_WHAT IS BEING ASKED_
Reproduce every line of the data below verbatim, leaving out the pictures.

_GIVEN ENTRIES_

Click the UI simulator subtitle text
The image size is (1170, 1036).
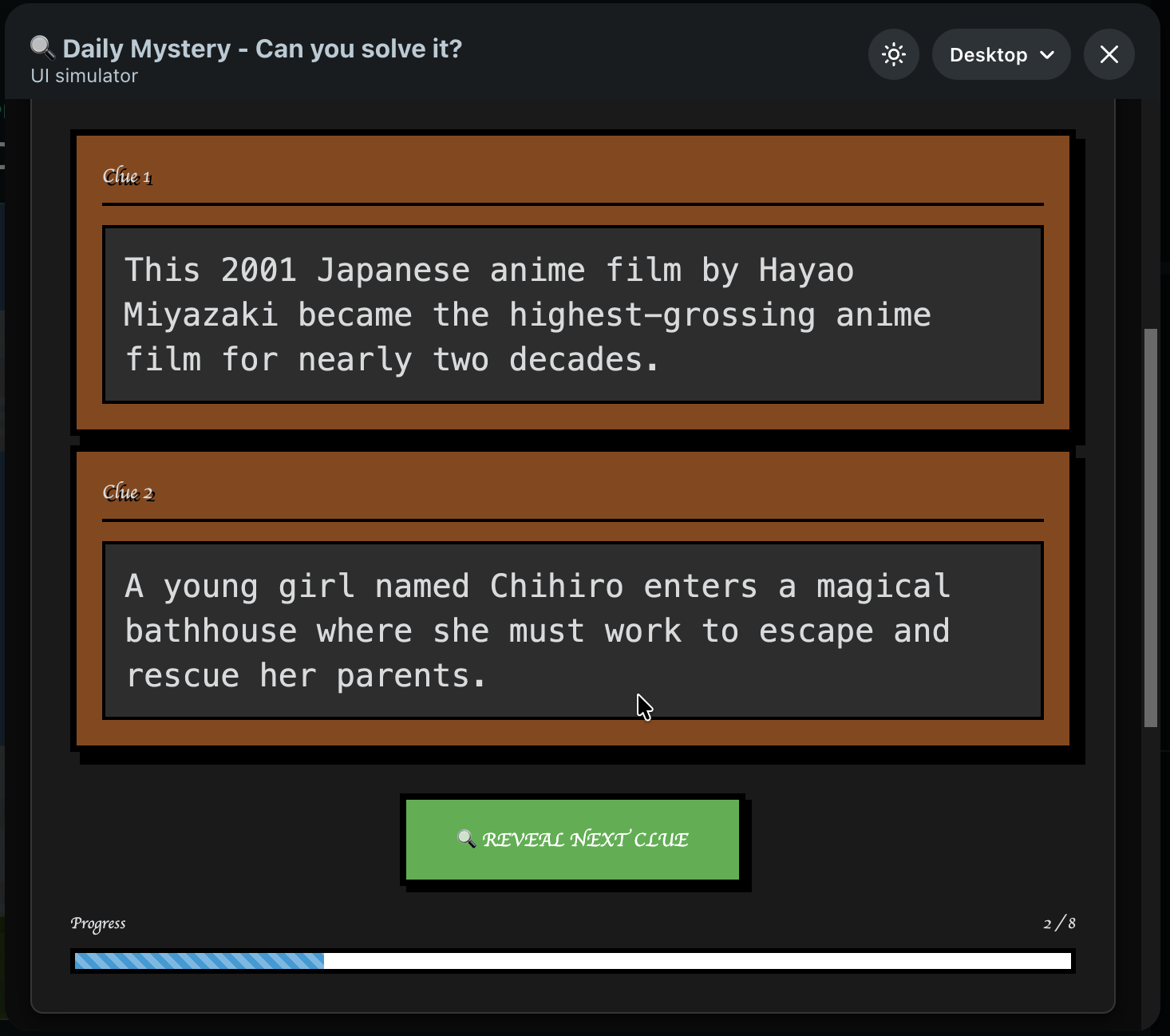pos(85,76)
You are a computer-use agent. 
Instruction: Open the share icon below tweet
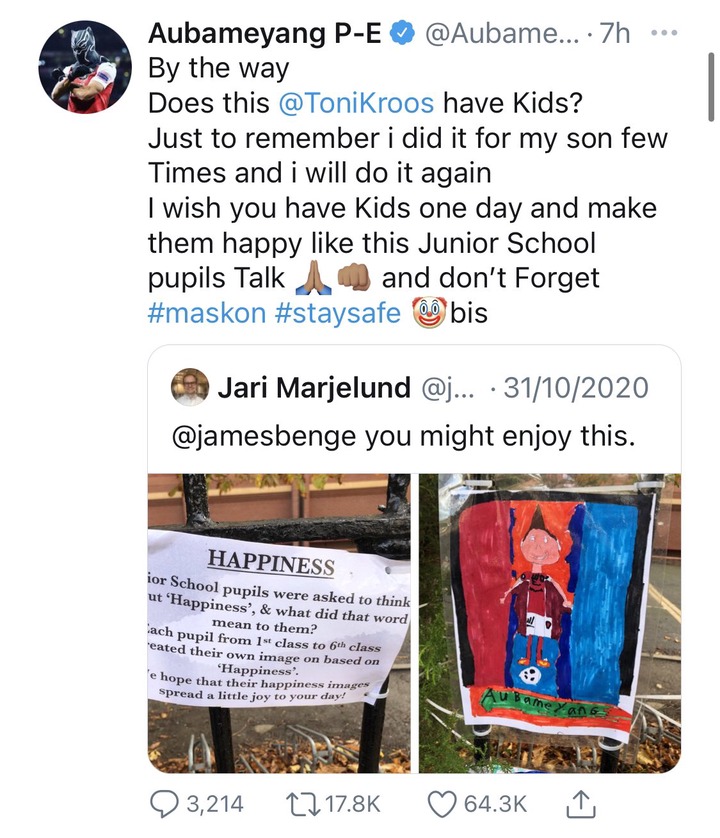[x=580, y=804]
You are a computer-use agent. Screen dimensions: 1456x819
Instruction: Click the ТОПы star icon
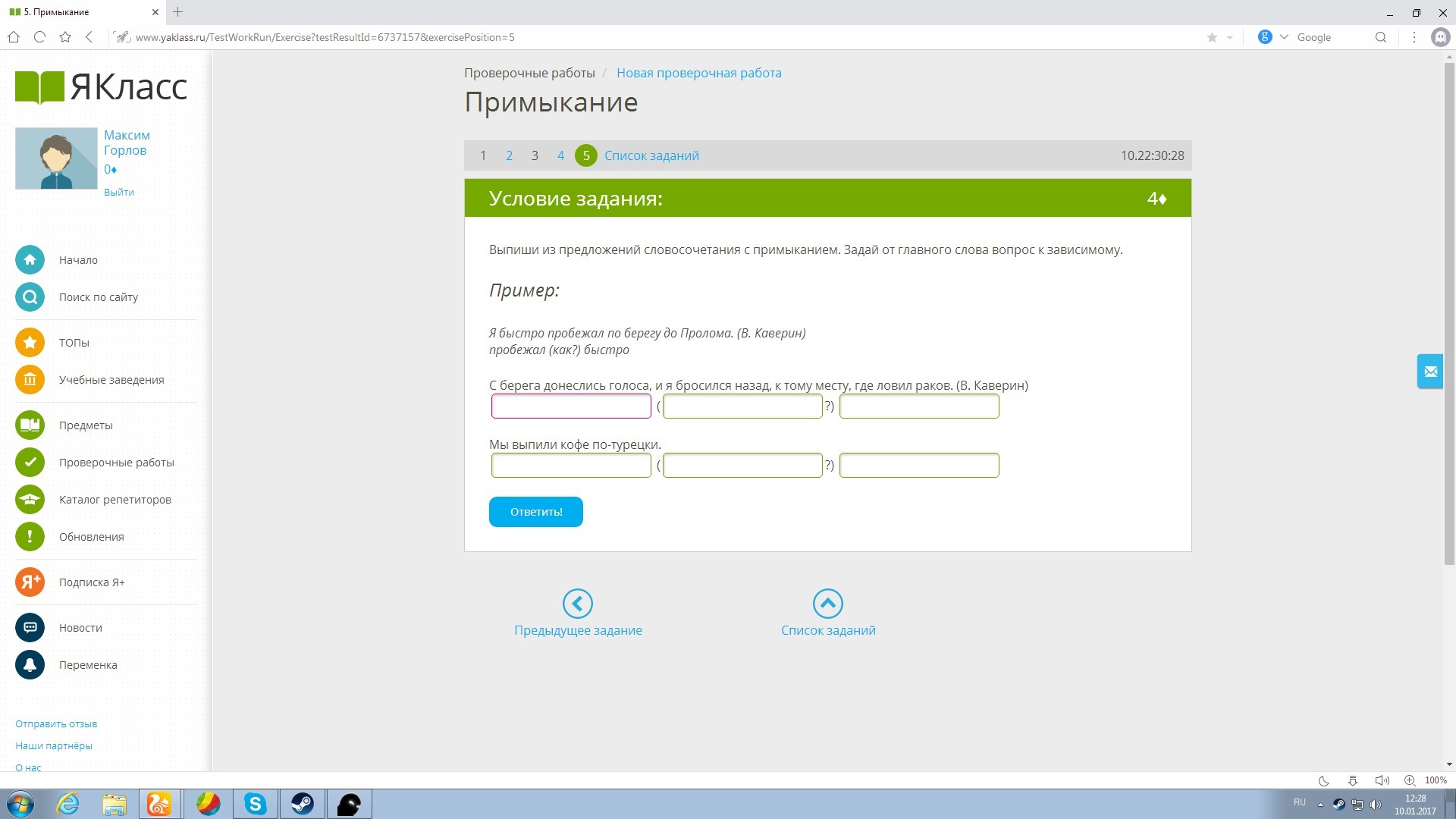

_ANSWER_
Click the UI simulator subtitle text
The image size is (1170, 1036).
pos(85,76)
You are a computer-use agent. 
Instruction: Open the share icon below tweet
[x=580, y=804]
You are a computer-use agent. Screen dimensions: 1456x819
Instruction: Click the ТОПы star icon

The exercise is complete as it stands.